I have been set to wondering why a new acquaintance of mine, a woman not far off my own age, and who seemed so promising as a new friend – isn’t.  I met her shortly after I moved in here and everything seemed right – she lives nearby, she’s creative, she’s clever, she has a lovely house and garden, we have mutual friends (it turns out) and – like me – she is single – though unlike me she is a widow and a reluctant single – while I, nowadays, am used to being on my own – and sometimes – quite often I’m almost ashamed to say (for it is so alien to our view of how society should be ordered) I relish it.
 
We have met four times now – all on very social occasions – the first time after a local gathering when she showed some friends and me around her lovely house after we’d been introduced by someone who thought we would like to see such a beautiful old place, and they were right.  It was a very brief meeting but we all thought it was very kind of her.  The second time we met was shortly after that when I had a small ice-breaking gathering of local friends and a couple of new ones – my neighbours – including said woman.  By this time I had virtually no kitchen and was about to embark on a massive building drive so it was all a bit ad hoc.  But that little gathering went off fine.  She connected with everyone and left cheerily enough – though I hadn’t spent much time talking to her because you don’t at things like that – too busy making sure people slurp and chew to hunker down for conversation.

  The next occasion was at our mutual friends’ place for supper and that seemed fine too – though I didn’t feel I’d got to know her very much better but – well – it was among a group of people and you can’t one-to-one-it very easily in gatherings like that.  The last occasion – and with a very long gap between during which my entire house was rendered up to builders and I was left with nothing but a standpipe and a loo and more dirt that you can shake a telegraph pole at, was in her garden for a drink and meet-up of some neighbours of hers one evening.  And it was there, sitting in this idyllic garden, sipping Prosecco (of course) and trying not to dribble bits of canape all over myself (with no kitchen you therefore have no washing machine and it pays to be very careful) that I realised I was bored stiff, fed-up with cold food (no cooker at home) and exhausted from dealing with builders – what was I doing sitting here with dust in my hair, grit in my ears, and making polite conversation about the Olympics?  What?  And why – since this woman does not work – had she not produced dinner in her fabulous house with its wonderful kitchen and marvellous dining room and beautiful china, napery and glass?  So maybe some of my restraint in the possibilities of our friendship is to do with resentment at not being fed hot food?  Could it be that simple and that silly?  I had, after all, suggested that we should nip off one night for supper in one of the many ethnic places around here – but nothing had come of it.
 
Last night I put this to the friends who were with me when I met her first, and who met her at my drinks gathering, and who gave the subsequent supper party where we met her again.  Was I simply being resentful and misjudging her?  And they said that they, too, had not really warmed to her in the end.  Odd, I thought, since on paper she’s perfect for all of us.  But at least it wasn’t only me getting miffed about not being given a hot dinner.   The three of us couldn’t – quite – put our finger on the cause of this flatness.  And then – when I got home later that night – pondering the woman and why I felt so unengaged – I realised.  Or I think I realised – it’s the only solution I can come up with for why.  I think it is because she doesn’t seem to have any sense of humour – and – more particularly – she doesn’t seem to have the capacity to laugh at herself and I find that capacity to be one of the most endearing things about good friends.  Yes – I think I’m almost sure – she seems to take herself very seriously – and that is a big barrier.

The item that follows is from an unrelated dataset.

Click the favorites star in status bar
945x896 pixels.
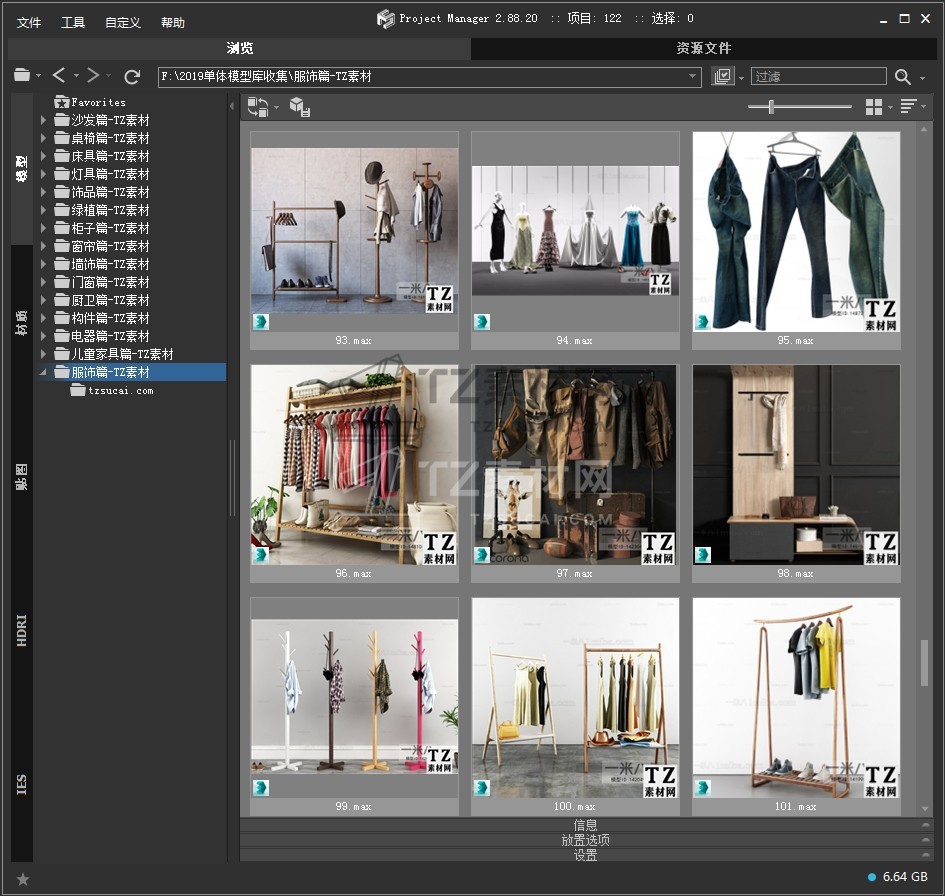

  Humour – surely – is the mortar that holds us all together?  It doesn’t mean flippancy – of course there are times when things are no laughing matter – that’s a given – you always respect and understand that.  But there are times – quite a few of them – when the only solution to getting through life is to laugh at it, and to laugh at oneself caught up in the middle of it.  And so far my new acquaintance hasn’t shown a great line in humour.  I hope she will but I think she won’t.  I shall try my favourite Tommy Cooper joke on her next time we meet – and if she doesn’t laugh – it’s curtains.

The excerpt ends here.